Shrewsberry’s experience was just the opposite.

With nothing but time to break down the film as the team remained apart, the normally condensed process took on a much broader scope.

“I got a chance to go back and watch all 10 games,” Shrewsberry said. “Even though I’ve seen them, maybe there’s something I’m missing. Maybe there’s something that we can get better at. So I watched all 10 games. I went through all the numbers.”

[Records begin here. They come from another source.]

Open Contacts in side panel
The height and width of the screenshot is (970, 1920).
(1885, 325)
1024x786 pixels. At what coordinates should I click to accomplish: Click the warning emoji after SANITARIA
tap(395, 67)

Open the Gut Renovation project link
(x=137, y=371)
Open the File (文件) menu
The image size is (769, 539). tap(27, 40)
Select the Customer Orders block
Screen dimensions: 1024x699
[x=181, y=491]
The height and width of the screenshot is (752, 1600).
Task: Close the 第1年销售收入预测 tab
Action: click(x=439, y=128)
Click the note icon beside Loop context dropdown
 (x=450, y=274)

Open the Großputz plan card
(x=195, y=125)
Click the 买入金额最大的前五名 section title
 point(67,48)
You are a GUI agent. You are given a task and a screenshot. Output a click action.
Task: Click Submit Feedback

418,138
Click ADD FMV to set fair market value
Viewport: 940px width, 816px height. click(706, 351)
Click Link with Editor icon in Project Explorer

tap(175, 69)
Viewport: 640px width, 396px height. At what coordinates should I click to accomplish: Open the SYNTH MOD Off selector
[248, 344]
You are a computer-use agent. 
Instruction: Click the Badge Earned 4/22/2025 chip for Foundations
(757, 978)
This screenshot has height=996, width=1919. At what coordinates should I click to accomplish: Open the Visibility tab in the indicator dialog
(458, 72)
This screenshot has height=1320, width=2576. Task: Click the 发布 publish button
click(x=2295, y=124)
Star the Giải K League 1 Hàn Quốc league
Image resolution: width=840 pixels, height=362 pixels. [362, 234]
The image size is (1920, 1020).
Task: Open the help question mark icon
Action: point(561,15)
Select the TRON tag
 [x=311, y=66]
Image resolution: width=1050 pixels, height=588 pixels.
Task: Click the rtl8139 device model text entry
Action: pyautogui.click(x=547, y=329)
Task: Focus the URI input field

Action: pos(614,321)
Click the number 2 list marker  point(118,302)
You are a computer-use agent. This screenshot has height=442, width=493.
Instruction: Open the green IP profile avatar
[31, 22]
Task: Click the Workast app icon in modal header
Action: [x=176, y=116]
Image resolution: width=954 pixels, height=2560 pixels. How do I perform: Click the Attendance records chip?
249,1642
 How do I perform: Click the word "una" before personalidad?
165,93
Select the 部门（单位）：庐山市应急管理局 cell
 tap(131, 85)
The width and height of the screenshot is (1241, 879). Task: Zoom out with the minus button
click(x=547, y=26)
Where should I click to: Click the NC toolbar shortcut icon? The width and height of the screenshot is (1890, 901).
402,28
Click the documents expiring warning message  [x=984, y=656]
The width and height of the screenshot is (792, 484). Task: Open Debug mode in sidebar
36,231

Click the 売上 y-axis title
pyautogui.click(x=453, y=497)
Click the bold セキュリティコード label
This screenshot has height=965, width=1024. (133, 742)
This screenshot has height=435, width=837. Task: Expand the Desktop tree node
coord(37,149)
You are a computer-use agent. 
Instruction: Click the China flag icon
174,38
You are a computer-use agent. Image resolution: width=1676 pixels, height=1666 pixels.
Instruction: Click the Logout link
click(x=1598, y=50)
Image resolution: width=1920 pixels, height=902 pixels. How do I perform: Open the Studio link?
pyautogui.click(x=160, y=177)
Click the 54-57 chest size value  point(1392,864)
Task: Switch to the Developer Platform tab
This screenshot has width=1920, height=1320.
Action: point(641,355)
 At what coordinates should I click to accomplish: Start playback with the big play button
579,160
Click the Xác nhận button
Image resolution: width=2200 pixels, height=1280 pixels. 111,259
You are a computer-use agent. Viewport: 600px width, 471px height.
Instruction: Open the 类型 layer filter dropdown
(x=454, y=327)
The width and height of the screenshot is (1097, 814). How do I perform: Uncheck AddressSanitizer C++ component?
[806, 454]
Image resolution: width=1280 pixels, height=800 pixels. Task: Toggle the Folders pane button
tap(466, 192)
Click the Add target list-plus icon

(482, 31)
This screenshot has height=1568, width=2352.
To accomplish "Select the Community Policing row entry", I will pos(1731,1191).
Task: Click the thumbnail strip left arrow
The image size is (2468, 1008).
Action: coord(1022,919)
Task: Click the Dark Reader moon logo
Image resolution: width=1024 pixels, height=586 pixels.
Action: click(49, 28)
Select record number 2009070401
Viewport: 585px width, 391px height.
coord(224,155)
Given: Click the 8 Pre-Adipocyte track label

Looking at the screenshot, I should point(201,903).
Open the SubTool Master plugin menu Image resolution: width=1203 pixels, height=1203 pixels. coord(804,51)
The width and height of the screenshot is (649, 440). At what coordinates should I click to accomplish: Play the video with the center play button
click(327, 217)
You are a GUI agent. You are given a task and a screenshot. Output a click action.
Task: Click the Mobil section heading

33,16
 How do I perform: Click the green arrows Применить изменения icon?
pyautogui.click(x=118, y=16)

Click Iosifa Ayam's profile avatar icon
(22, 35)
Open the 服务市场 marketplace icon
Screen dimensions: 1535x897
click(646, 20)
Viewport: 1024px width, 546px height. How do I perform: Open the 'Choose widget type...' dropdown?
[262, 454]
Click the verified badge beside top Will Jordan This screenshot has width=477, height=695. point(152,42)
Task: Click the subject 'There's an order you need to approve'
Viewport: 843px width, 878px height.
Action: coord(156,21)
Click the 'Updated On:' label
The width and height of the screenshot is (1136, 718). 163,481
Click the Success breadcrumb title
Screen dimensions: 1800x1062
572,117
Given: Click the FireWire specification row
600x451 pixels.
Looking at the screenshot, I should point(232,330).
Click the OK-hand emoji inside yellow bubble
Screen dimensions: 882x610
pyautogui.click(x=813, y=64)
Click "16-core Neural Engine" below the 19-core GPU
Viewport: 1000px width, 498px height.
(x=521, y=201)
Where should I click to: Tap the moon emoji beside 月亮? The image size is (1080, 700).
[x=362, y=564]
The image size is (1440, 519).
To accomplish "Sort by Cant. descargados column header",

That process, he went on to explain, included taking the time to assign ownership for every point allowed defensively.

A group now ranked No. 100 nationally (of 350 teams) allowing 65.2 points per game against 66.7 ppg scored, Shrewsberry said he sought to determine more deeply what went into the numbers.

“I went through and every point that the other team scored on us, I did an accountability sheet about who gave those points up. And why did they score?” he said. “If you had a bad closeout and it led to a drive and kick, open three, you got those points. I kind of went through that whole thing. You get a chance to see everything.”

On the back side of the effort, then, Penn State held the Hoosiers to just 58 points in the win.

The third-lowest points allowed by the Nittany Lions this season, topped only by a 54-point game for Wagner and Oregon State’s 45-point afternoon in Florida, the effort also represented the Hoosiers’ lowest output of the year. Against their 75.7 points scored per game, Indiana managed nearly 18 points less than their typical production. 

Reflecting on the lengthy layoff, and the opportunity for introspection that came with it, Shrewsberry said the time was well-spent. 

“Without the amount of time, I wouldn’t have been able to do that as deeply to look at that,” he said. “It was I guess a blessing and a curse in some ways that you don’t normally in the middle of the season get to go that deep into your team. 

“You get a chance to do some things and look at some numbers, but to do the numbers and the film and everything else. I was making projects up, I was that bored.”

Penn State returns to action Wednesday when it faces Northwestern in Evanston (9 p.m. BTN).